- _PROVIDED RECORDS_
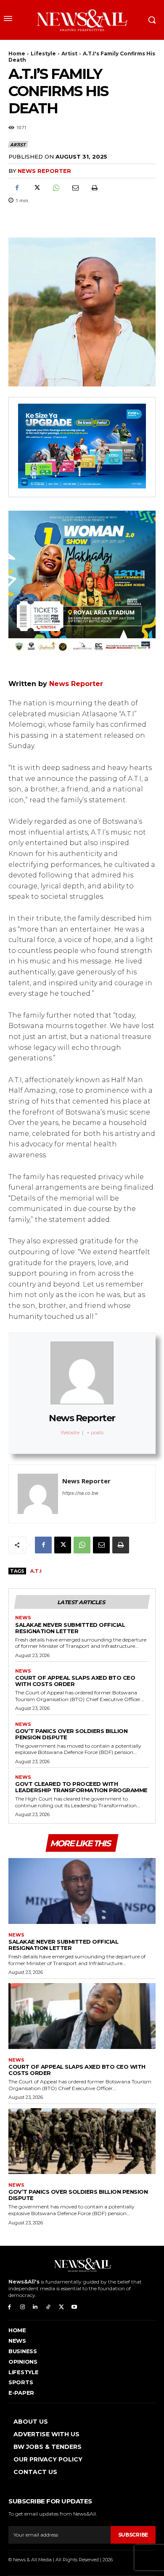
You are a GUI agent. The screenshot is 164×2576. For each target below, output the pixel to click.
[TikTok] (48, 2307)
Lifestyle (43, 53)
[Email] (74, 188)
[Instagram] (22, 2307)
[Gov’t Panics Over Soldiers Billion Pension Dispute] (82, 2141)
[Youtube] (74, 2307)
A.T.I (36, 1571)
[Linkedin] (35, 2307)
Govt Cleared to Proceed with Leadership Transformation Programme (81, 1786)
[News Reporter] (38, 1494)
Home (16, 53)
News (23, 1618)
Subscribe (133, 2535)
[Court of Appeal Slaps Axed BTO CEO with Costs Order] (82, 2016)
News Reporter (44, 170)
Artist (69, 53)
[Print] (94, 188)
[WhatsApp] (55, 188)
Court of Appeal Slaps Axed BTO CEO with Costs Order (75, 1680)
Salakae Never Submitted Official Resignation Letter (70, 1627)
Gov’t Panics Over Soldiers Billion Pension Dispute (71, 1734)
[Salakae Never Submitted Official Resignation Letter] (82, 1891)
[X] (36, 188)
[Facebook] (16, 188)
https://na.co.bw (80, 1493)
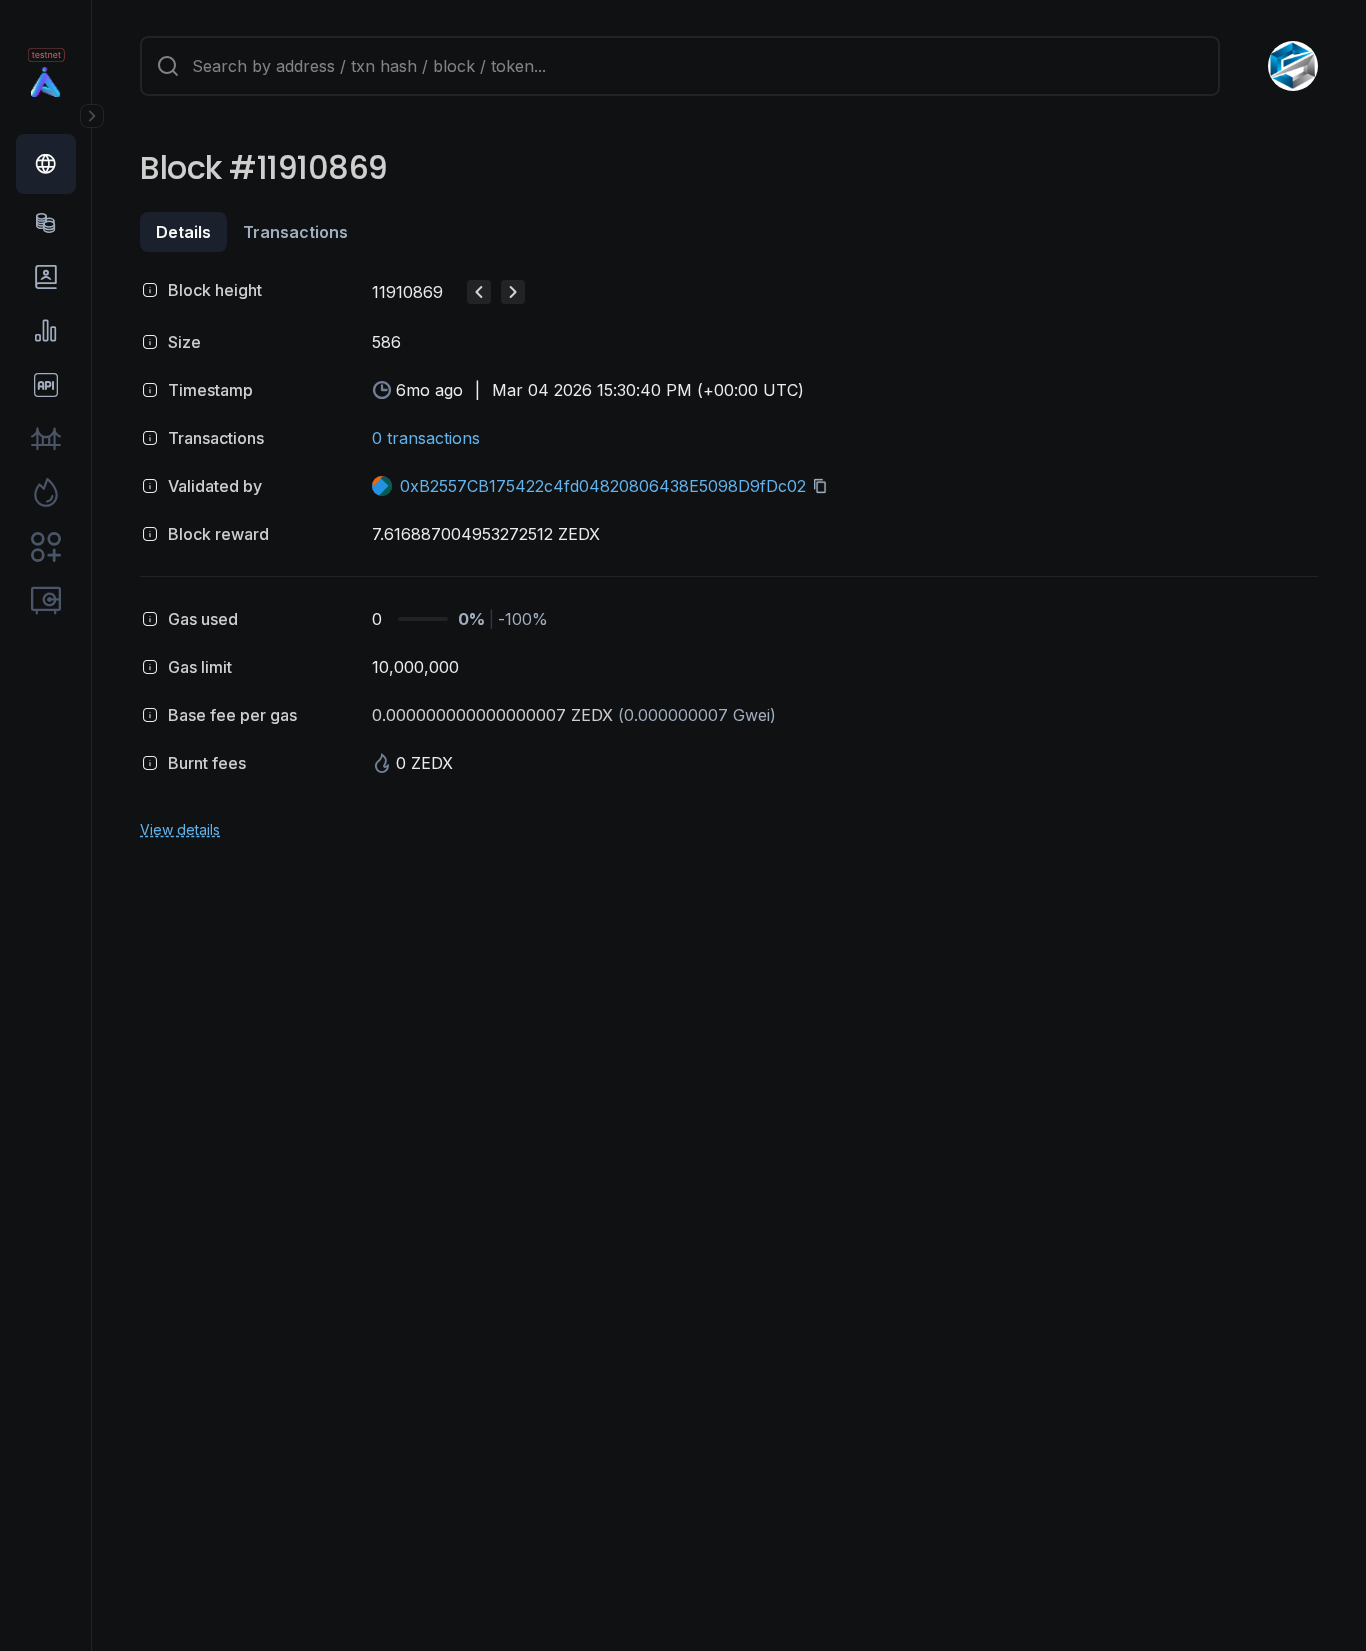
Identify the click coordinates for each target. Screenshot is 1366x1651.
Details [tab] (183, 232)
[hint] (150, 290)
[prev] (479, 292)
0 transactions (426, 438)
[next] (513, 292)
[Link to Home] (46, 82)
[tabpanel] (729, 556)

- _PROBLEM DESCRIPTION_
Apart from the pictures, every line of the material above is to be returned word for word.

- _RESPONSE TO THE EXERCISE_
You are a GUI agent. The screenshot is 164×2576. For each target below, output the pixel to click.
[TikTok] (48, 2307)
Lifestyle (43, 53)
[Email] (74, 188)
[Instagram] (22, 2307)
[Gov’t Panics Over Soldiers Billion Pension Dispute] (82, 2141)
[Youtube] (74, 2307)
A.T.I (36, 1571)
[Linkedin] (35, 2307)
Govt Cleared to Proceed with Leadership Transformation Programme (81, 1786)
[News Reporter] (38, 1494)
Home (16, 53)
News (23, 1618)
Subscribe (133, 2535)
[Court of Appeal Slaps Axed BTO CEO with Costs Order] (82, 2016)
News Reporter (44, 170)
Artist (69, 53)
[Print] (94, 188)
[WhatsApp] (55, 188)
Court of Appeal Slaps Axed BTO CEO with Costs Order (75, 1680)
Salakae Never Submitted Official Resignation Letter (70, 1627)
Gov’t Panics Over Soldiers Billion Pension Dispute (71, 1734)
[Salakae Never Submitted Official Resignation Letter] (82, 1891)
[X] (36, 188)
[Facebook] (16, 188)
https://na.co.bw (80, 1493)
Identify the click coordinates for each target. Screenshot is 1366x1651.
Details [tab] (183, 232)
[hint] (150, 290)
[prev] (479, 292)
0 transactions (426, 438)
[next] (513, 292)
[Link to Home] (46, 82)
[tabpanel] (729, 556)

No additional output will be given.